Tata Group and Reliance Industries, vying for premium retail real estate in Mumbai
Tata Group and Reliance Industries, vying for premium retail real estate in Mumbai
Tata Group and Reliance Industries, two of India’s largest conglomerates, while contending for premium retail real estate in Mumbai extend their footprints, creating rivalry in a city starved of marquee properties.
From Zara and Starbucks to Westside and Titan, the Tata Group occupies nearly 25 million square feet of retail space in India which is still no match for Reliance Industries controlling three times more at 73 million sq ft for more than 100 local and global brands.
However, in Mumbai, they are evenly matched, having nearly
3 million sq ft of retail space each, a quarter of what is considered the most prime retail real estate in the country, with both the retail giants vying for more.
As per Devangshu Dutta, Founder, Third Eyesight, a strategy consulting firm, in a
modern retail environment, most visible locations contain more successful or larger brands. It just so happens that many of those brands are owned by either Reliance or the Tatas
He adds that Tatas have been in retail for longer but also slower to scale up compared to Reliance which had this stated ambition of being the most dominant and put the money behind it.
Experts reveal that in a market where demand is much higher than supply, developers and landlords seek to separate the wheat from the chaff.
Eventually, success in Mumbai’s retail real estate scene hinges on a delicate equilibrium amidst accommodating industry leaders and fostering a vibrant, varied shopping environment.
As per Abhishek Sharma, director, retail, at commercial real estate consultants Knight Frank India, in the competitive landscape of retail real estate in Mumbai, commercial developers and mall owners often face the strategic challenge of accommodating prominent retail brands.
Adding that these big brands, with a significant market share of 40-45% in the Indian retail sector, can easily be termed as industry giants and possess the potential to command 45-50% of space in any mall.

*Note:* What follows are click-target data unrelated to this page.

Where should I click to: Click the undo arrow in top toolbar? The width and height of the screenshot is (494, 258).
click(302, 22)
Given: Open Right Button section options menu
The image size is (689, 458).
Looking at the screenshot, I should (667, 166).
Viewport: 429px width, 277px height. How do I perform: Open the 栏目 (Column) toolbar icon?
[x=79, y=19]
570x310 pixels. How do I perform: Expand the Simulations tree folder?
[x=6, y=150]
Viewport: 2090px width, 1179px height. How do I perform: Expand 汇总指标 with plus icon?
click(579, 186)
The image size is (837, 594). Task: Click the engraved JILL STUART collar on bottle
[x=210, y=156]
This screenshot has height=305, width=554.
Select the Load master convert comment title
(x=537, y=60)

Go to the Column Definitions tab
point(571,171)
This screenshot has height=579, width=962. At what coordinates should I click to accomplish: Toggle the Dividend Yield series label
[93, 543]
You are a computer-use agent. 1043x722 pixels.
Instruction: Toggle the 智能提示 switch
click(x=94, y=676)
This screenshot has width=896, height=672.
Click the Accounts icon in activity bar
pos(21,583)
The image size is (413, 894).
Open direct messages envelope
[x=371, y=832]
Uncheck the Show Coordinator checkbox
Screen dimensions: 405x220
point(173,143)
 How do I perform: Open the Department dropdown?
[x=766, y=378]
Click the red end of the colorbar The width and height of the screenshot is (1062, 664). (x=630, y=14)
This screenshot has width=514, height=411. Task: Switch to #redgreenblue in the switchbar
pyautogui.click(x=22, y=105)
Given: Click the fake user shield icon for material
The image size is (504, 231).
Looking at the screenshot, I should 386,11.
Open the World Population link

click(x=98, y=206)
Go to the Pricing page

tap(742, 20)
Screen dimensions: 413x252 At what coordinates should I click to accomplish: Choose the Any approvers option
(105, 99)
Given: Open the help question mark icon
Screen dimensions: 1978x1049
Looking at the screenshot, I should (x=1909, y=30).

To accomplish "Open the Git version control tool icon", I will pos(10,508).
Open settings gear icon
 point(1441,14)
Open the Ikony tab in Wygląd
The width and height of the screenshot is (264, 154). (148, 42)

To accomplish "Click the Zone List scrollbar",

According to Sharma, there may be perceptions of preferential treatments, but the dynamics are complex, and developers must balance the demand from these major brands with the need for a diverse tenant mix.
Tata Group embarked into the retail business in the late 1980s, initially by opening Titan watch stores and a decade later by launching department store Westside.
So far, it has about 4,600 stores, including brands such as Tanishq, Starbucks, Westside, Zudio, Zara and Croma.
While Reliance Retail started in 2006, it overcompensated for its late entry by aggressively opening stores across formats. Reliance has over 18,774 stores across supermarkets, electronics, jewellery, and apparel space.
It has also either partnered or acquired over 80 global brands, from Gap and Superdry to Balenciaga and Jimmy Choo.
Experts reveal that a diverse portfolio of brands across various segments through strategic partnerships and collaborations helps an entity like Reliance to leverage synergies and enhance retail presence, especially in malls, experts said.
The array of brands with Reliance bouquet allows it to enter early into the project and set the tone and positioning of the mall,” said a retail leasing expert who requested not to be identified.
A person added that this positively helps the mall to set its own positioning and future tenant mix. It also helps Reliance place their brands in most relevant zones within the mall, and emerge as a clear differentiator in a city like Mumbai where brands are already jostling for space, costliest in the country.